%%
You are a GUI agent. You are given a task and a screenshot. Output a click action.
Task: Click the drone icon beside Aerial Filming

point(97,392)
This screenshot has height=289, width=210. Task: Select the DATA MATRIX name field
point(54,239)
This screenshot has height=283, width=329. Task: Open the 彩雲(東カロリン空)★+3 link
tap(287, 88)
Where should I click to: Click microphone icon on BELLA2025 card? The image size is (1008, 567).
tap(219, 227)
%%
%%
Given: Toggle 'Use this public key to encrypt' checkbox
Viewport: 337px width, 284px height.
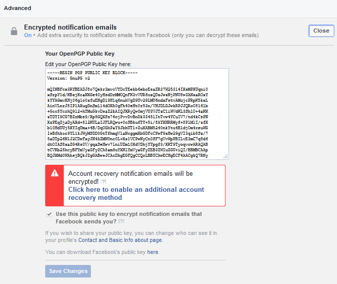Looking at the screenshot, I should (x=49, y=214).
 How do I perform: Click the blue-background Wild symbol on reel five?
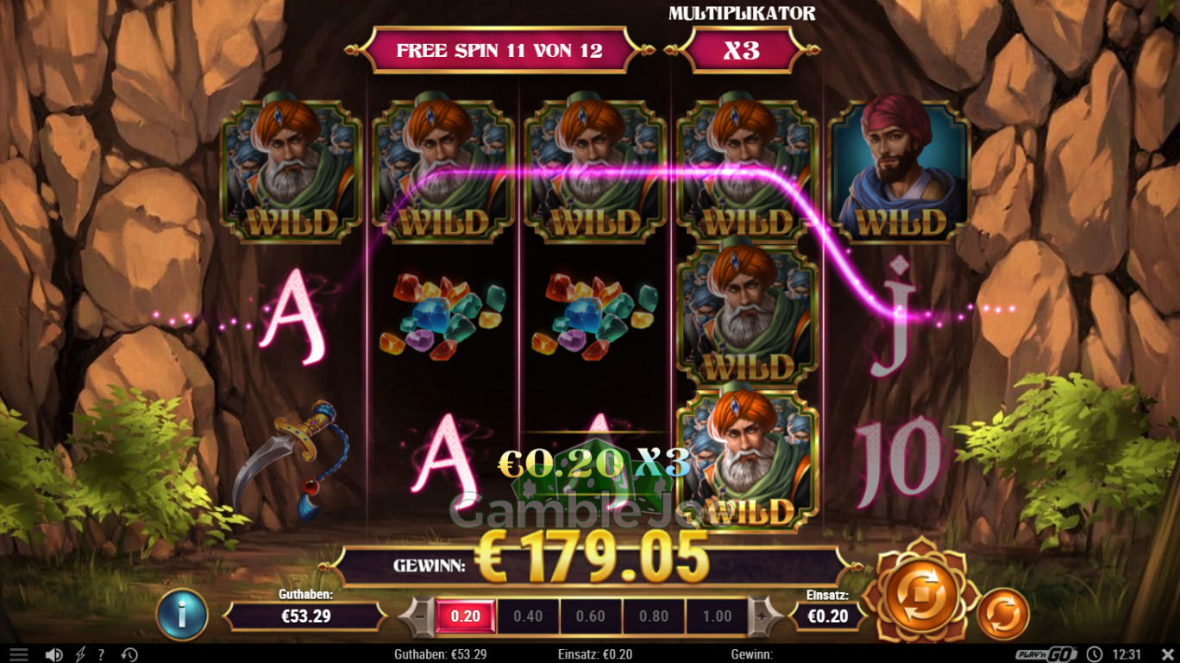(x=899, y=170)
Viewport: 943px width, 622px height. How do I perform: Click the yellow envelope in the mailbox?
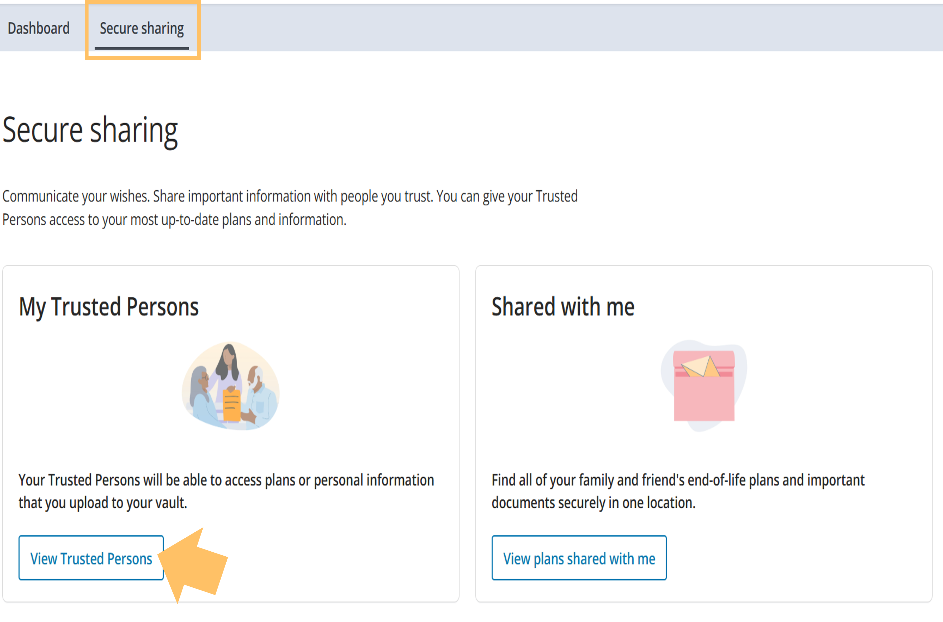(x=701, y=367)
%%
Collect every line in the rows above that contains the string "Viewport" and copy each one out. Only lines with the same capitalization count as matches.

**Output of the exercise:**
Viewport: 337px width, 284px height.
Viewport: 943px width, 622px height. How do I perform: Click the yellow envelope in the mailbox?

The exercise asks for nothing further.